SUMMARY
A new weighted‐sum‐of‐gray gases (WSGG) model that is based on the statistical narrow band model (SNB) RADCAL is proposed for use in computational fluid dynamic (CFD) simulations of air and oxy‐combustion. When employed in conjunction with the discrete ordinates (DO) method, the model predictions compare well against line‐by‐line benchmark data that have been made available recently that are based on the latest spectroscopic databases. Furthermore, the model compares well against the EM2C SNB model calculations that have served as benchmark data in three‐dimensional geometries. Radiative transfer calculations in these prototypical problems therefore confirm recent experimental observations that SNB RADCAL and EM2C SNB serve as good model databases to develop approximate radiative property models.

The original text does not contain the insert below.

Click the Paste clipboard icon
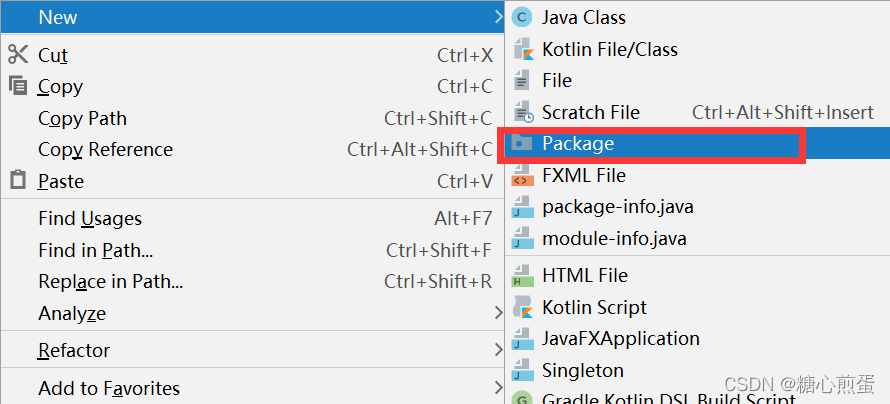This screenshot has width=890, height=404. click(18, 180)
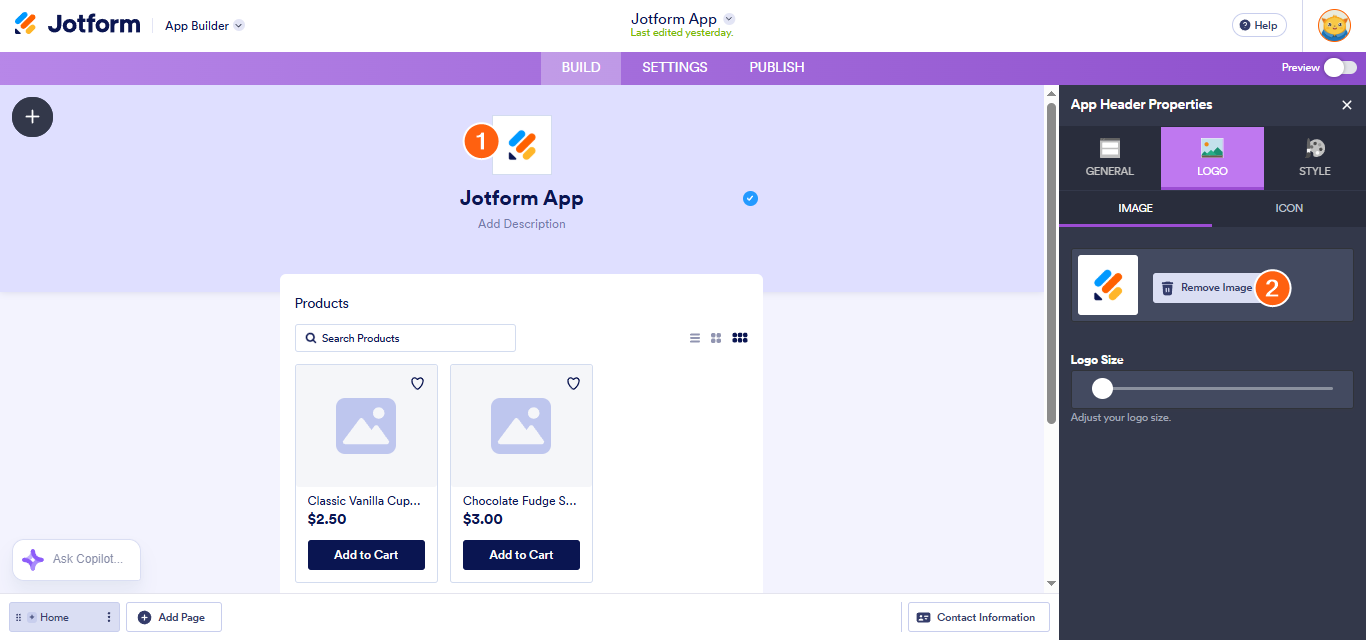Click the add element plus button
This screenshot has height=641, width=1366.
[x=32, y=117]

To achieve an optimum balance of speed and accuracy in computationally intensive CFD simulations, non‐gray formulations of the WSGG model are also employed with the P1 model and solutions are compared against those generated by the DO model. While the P1 model gave favorable comparisons when cold, black walls were present, the errors in the surface incident radiative flux predictions increased in the presence of hot, reflecting walls.
Finally, in fully coupled simulations of natural gas combustion under air‐firing and oxy‐firing modes, the predicted incident radiative flux profiles were distinctly different between the gray and non‐gray calculations at regions of high temperature gradients, while the centerline temperature predictions were comparatively unaffected. The effects of turbulence radiation interactions were also accounted for through the temperature self‐correlation term. However, the magnitudes of the temperature fluctuations were small and localized within this furnace and did not significantly alter our predictions. Copyright © 2012 John Wiley & Sons, Ltd.